Madhura Datar is an Indian singer in Bollywood in the Marathi language. She is known for singing the songs of Asha Bhosle.

==Early life and education==
Datar is from a musical family from the city of Pune in India. She attended Renuka Swaroop Memorial Girls High School there and Sir Parashurambhau College, affiliated to Pune University, from where she obtained a bachelor's degree. She was a student of Shaila Datar and Hridaynath Mangeshkar for her musical training. She has sung in many Marathi movies.

==Career==
Datar has performed in TV programs like Saregama. She is also a part of the musical program by Hridaynath Mangeshkar named Bhavsargam. Her programs named Diwali Pahat are often performed don Diwali mornings.
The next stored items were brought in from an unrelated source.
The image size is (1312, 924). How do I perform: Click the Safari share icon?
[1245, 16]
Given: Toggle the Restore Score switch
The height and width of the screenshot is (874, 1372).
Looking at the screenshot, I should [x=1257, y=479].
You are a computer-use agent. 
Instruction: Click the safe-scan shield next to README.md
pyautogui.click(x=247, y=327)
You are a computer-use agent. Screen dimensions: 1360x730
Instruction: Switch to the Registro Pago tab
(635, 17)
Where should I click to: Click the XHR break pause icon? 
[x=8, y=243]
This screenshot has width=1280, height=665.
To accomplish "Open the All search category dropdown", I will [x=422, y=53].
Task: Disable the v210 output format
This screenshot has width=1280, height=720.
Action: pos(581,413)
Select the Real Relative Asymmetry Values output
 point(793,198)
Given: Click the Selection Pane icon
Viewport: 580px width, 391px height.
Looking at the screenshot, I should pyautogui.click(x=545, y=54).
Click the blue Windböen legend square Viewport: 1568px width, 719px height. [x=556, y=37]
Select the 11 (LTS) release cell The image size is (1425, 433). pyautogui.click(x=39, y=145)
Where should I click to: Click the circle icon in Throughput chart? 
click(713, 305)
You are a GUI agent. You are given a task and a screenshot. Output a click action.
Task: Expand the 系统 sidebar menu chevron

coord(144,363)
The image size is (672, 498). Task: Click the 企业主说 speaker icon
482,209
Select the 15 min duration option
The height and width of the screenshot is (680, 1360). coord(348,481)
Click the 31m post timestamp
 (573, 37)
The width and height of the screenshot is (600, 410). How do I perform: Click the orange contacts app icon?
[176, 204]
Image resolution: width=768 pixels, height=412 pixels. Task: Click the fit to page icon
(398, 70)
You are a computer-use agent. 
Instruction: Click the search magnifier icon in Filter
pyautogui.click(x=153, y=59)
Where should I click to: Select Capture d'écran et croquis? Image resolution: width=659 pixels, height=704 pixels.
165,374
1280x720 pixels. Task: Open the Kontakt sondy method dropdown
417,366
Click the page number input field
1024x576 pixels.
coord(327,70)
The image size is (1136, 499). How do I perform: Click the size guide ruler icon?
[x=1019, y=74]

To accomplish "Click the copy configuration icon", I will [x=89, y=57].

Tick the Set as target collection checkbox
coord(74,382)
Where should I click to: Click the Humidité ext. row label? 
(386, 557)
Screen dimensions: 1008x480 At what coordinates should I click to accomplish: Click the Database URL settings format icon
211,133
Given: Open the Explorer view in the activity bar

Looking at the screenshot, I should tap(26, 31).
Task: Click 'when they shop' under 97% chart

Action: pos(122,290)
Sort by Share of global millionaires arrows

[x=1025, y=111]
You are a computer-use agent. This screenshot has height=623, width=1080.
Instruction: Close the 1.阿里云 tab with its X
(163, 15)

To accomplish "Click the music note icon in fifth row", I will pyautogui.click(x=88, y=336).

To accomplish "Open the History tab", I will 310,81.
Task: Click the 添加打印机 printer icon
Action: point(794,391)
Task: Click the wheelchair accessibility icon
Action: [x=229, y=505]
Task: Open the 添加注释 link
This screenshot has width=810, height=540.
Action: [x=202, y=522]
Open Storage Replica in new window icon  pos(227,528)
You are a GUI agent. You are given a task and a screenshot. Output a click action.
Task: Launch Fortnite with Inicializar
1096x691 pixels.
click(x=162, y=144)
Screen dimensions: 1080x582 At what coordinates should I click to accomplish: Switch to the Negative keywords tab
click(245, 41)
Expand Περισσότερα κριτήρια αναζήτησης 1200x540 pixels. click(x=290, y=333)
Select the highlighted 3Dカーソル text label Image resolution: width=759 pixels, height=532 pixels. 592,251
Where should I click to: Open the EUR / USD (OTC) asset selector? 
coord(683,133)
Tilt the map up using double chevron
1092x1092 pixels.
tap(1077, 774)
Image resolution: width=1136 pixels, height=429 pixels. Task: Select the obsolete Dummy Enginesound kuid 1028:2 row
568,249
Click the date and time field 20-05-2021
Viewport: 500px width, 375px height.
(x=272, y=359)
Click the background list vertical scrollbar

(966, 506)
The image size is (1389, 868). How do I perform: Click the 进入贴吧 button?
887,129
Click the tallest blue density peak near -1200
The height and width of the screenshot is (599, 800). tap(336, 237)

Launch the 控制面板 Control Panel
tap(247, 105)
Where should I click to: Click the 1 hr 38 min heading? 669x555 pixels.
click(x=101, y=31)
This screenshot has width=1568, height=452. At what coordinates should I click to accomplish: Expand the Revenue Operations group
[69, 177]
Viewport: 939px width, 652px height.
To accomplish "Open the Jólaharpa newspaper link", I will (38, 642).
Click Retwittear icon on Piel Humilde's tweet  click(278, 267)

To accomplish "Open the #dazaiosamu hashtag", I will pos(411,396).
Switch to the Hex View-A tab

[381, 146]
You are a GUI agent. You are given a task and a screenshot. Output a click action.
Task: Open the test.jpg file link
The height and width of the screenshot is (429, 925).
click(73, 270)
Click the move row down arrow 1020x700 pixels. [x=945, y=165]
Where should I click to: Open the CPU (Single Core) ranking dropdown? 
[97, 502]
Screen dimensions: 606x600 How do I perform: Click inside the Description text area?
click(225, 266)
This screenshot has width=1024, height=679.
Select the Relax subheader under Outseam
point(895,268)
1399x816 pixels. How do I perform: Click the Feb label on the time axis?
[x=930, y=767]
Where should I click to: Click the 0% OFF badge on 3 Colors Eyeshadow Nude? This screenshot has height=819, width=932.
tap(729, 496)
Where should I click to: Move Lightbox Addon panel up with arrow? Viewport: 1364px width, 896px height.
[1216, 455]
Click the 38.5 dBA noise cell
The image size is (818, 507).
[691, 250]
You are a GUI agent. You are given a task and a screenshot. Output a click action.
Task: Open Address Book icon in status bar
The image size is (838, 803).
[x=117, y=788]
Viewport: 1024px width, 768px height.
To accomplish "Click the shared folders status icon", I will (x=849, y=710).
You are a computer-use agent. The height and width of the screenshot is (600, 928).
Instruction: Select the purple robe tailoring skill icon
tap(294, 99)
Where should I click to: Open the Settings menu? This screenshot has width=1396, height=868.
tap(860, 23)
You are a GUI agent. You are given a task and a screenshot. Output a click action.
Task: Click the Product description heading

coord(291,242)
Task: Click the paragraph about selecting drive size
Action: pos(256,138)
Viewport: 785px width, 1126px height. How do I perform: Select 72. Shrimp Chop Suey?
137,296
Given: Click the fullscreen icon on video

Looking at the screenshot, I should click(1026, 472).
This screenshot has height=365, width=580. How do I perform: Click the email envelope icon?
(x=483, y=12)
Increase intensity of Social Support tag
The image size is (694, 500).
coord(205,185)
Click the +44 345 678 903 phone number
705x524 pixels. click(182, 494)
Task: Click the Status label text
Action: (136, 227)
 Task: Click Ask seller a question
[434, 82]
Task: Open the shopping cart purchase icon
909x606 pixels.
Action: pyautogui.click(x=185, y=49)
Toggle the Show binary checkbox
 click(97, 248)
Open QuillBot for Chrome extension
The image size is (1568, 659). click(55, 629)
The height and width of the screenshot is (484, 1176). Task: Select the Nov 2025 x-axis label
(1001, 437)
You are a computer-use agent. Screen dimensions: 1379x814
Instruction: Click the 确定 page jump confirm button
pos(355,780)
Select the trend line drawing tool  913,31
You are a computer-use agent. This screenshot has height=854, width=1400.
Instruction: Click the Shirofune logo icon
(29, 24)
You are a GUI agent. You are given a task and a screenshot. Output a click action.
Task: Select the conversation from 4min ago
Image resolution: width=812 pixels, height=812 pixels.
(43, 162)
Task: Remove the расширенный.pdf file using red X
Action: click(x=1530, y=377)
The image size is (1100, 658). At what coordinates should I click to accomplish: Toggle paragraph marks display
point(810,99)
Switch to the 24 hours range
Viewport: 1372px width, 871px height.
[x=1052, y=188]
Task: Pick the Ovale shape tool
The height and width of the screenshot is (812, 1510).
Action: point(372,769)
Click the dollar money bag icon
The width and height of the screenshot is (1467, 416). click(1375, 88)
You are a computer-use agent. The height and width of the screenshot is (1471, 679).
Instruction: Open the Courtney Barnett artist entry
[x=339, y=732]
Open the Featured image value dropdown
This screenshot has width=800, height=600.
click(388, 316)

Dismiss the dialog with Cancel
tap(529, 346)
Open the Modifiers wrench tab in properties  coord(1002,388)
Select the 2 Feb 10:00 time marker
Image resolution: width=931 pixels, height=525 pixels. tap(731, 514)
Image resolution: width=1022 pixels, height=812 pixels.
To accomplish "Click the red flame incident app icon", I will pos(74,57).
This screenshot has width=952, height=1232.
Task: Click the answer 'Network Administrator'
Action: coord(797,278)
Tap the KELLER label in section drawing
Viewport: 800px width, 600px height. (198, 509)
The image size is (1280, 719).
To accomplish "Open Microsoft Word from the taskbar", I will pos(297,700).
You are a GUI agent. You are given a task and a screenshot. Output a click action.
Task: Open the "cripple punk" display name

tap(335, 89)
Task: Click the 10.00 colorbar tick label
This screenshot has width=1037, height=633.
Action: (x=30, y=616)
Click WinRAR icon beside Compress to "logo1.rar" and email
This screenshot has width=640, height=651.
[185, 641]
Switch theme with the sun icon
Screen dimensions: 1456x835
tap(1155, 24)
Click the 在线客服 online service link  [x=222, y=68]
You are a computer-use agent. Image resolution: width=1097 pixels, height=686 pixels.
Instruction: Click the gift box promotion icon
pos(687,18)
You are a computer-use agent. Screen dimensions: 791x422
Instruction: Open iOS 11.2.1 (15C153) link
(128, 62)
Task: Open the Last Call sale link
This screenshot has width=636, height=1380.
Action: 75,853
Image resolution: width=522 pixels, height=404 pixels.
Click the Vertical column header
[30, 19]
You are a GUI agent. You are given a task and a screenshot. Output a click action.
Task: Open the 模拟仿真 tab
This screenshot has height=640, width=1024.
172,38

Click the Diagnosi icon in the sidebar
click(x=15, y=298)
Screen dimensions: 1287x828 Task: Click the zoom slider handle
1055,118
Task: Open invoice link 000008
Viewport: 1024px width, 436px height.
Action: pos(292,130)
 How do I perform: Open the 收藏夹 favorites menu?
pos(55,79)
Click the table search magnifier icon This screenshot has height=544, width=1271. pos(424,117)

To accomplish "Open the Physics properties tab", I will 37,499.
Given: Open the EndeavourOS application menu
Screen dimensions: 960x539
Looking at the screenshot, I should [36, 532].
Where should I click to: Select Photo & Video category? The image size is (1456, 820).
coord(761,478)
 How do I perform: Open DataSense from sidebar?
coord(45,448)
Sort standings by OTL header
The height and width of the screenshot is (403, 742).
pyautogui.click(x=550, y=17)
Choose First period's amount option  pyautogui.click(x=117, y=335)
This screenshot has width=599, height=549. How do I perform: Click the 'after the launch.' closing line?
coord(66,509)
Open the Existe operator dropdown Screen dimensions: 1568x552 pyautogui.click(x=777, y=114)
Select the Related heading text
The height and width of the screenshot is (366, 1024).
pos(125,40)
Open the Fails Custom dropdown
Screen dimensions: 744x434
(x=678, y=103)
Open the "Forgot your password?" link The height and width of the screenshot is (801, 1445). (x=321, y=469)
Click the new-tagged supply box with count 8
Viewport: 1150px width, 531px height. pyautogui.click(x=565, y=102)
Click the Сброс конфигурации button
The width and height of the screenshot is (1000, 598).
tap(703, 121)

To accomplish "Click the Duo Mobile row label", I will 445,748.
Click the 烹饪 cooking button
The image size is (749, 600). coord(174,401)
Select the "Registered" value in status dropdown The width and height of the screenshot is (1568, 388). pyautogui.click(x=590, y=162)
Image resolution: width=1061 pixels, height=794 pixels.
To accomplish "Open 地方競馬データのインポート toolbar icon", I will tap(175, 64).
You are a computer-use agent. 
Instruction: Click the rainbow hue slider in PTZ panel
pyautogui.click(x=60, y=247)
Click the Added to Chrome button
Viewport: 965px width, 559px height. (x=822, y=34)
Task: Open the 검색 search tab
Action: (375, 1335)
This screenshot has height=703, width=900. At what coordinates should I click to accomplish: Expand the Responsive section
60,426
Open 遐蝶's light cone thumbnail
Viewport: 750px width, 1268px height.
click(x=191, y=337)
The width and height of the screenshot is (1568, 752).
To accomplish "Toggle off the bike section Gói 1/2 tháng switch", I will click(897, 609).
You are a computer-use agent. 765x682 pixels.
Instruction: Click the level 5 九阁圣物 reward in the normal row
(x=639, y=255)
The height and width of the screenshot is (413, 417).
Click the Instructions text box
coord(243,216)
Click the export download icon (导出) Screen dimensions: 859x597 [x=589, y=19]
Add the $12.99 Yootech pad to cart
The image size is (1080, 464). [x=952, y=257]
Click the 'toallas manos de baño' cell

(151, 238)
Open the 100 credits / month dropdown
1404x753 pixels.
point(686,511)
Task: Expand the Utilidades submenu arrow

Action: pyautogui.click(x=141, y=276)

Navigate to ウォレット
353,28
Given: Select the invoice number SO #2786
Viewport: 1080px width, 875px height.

She also has an independent program called Swarmadhura. She was appreciated by P L Deshpande for her singing.

==Discography==
===Films===

| Year | Film | Song | Composer | Co-artist |
| 2008 | Urus | "Lagnagharche Mandav" | Anand Modak | Kalyani Shelke |
| 2011 | Parambi | "Life Is Beautiful" | Ashok Patki | Swapnil Bandodkar, Avadhoot Gupte |
| 2012 | Baburao La Pakda | "Jamnar Nahi" | Durga Nataraj | Anand Shinde |
| Golaberij | "Ithech Taka Tambu" | Purushottam Laxman Deshpande | Vasantrao Deshpande, Mithilesh Patankar |
| 2014 | Rama Madhav | "Swapnihi Navhate Disle" | Anand Modak | Hrishikesh Ranade |
| "Loot Liyo" | Solo |
| 2016 | Jalsa | "Paul Padla Chorich" | V. Sanap | Adarsh Shinde |
| YZ | "Niramay" | Jasraj-Saurabh-Rishikesh | Solo |
| 2017 | Dhyanimani | "Ashi Kashi Vedi Maya" | Ajit Parab | Solo |
| 2022 | Sahela Re | "Sai Bai Ga" | Saleel Kulkarni | Aarya Ambekar |
| Chandramukhi | "Sawaal Jawaab" | Ajay-Atul | Priyanka Barve, Vishwajeet Borvankar |

=== Television ===

| Year | Title | Composer | Notes |
|---|---|---|---|
| 2016 | Kahe Diya Pardes | Sameer Saptiskar | Debut |
| 2019 | Aggabai Sasubai | Ashok Patki |  |
| 2021 | Majhi Tujhi Reshimgath | Rohit Nagbhide |  |

==Notable songs==
- "Ashi Kashi Vedi Maya" - lyrics: Dhyanimani
- "Lut Liyo Mohe Sham Savre" - Rama Madhav

==Awards==
- Nominated - Zee Chitra Gaurav Puraskar for Best Playback Singer – Female For Song Lut Liyo From the Movie Rama Madhav.